Viamonte Ros called for an increase in the racial and ethnic makeup of Florida’s nursing workforce, particularly in the northern part of the state, where more African-American nurses are needed, and in the southern part of the state, where more Hispanic nurses are needed. She noted that the state will soon offer free cultural competency training to all health care providers.

The surgeon general, a graduate of UM’s Miller School of Medicine, was one of several health care experts contributing to the discussion, which took place just one day before the Senate Finance Committee voted to back a sweeping overhaul of the nation’s health care system.

UM President Donna E. Shalala, who was Secretary of Health and Human Services in the Clinton administration, said that in addition to facing a workforce shortage, the nursing profession must also address the challenge of retaining talent. She also noted a dearth of primary care physicians, saying the nation must “reorganize primary care to integrate nurses into the practice.”

Other panelists included Nilda Peragallo, dean of UM’s School of Nursing and Health Studies, who called for an “investment in nursing” as a way to recruit more nurses for the future; Ann-Lynn Denker, director of the Center for Nursing Excellence at Jackson Health System and an adjunct professor at the school; David Zambrana, chief nursing officer at University of Miami Hospital; Aubrey L. Florom-Smith, a recent UM nursing school graduate and current doctoral student; and Lillian Rivera, an administrator with the Miami-Dade County Health Department.
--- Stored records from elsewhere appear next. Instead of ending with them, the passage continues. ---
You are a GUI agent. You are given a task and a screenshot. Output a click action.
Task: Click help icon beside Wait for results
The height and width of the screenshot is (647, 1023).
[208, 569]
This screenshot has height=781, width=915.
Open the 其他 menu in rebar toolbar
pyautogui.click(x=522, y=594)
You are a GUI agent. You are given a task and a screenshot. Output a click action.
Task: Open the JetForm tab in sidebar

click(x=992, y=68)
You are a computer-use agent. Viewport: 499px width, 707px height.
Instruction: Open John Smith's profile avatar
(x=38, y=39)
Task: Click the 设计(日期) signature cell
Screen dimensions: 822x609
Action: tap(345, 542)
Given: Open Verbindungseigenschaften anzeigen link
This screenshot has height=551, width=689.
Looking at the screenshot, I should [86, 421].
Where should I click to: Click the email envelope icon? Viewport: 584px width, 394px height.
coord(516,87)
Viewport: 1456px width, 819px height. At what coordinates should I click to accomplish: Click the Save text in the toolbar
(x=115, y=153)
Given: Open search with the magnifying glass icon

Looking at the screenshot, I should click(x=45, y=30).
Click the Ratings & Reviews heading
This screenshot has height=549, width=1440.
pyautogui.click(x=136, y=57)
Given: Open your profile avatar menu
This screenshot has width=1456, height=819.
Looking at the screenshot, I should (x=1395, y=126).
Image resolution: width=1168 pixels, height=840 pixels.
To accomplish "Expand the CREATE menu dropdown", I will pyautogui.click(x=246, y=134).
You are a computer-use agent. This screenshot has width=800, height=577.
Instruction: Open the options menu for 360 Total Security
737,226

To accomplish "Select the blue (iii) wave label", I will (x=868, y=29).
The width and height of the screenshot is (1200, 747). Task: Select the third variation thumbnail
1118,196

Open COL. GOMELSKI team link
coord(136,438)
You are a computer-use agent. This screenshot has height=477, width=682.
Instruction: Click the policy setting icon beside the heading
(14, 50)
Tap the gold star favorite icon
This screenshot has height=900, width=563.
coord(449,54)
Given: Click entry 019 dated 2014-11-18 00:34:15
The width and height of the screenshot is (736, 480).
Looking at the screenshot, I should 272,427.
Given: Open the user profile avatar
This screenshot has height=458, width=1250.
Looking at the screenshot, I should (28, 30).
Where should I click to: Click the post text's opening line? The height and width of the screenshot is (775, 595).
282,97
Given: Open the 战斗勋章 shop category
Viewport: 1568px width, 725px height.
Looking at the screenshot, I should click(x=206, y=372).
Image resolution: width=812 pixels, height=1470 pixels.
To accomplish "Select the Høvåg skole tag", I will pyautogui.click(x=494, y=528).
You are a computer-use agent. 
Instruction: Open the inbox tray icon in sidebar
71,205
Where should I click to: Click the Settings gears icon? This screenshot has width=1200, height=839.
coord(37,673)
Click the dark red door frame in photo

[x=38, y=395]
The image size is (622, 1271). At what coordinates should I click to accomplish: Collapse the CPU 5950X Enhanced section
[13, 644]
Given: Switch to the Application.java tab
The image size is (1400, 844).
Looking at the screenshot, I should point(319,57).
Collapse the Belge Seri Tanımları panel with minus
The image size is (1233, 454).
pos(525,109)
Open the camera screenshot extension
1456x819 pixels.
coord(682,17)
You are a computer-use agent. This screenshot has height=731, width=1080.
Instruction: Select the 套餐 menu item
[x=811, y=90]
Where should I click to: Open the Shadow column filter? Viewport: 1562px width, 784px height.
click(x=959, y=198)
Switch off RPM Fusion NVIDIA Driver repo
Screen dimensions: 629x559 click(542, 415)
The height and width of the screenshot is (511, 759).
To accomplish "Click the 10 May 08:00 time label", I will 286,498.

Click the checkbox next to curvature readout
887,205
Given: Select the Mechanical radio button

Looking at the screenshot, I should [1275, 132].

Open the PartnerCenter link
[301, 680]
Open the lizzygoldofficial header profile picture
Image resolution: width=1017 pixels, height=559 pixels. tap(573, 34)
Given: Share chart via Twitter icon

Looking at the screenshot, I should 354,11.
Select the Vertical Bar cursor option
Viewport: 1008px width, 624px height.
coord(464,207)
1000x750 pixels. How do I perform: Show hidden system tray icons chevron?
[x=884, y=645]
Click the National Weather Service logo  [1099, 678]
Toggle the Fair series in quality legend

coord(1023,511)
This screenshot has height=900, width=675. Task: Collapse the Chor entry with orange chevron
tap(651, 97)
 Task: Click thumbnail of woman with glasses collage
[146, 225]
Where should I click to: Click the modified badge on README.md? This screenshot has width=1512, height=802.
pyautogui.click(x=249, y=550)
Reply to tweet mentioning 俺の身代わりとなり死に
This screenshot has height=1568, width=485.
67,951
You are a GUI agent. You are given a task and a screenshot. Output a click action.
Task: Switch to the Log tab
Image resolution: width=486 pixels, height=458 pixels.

Additional topics discussed at the forum included ending gender discrimination in health care, ensuring medical coverage and access for everyone, addressing the issue of health care for undocumented immigrants, facing the need for more nurses in public schools, expanding the scope of services to give advanced practice nurses more responsibility, and training and retaining more nursing faculty members.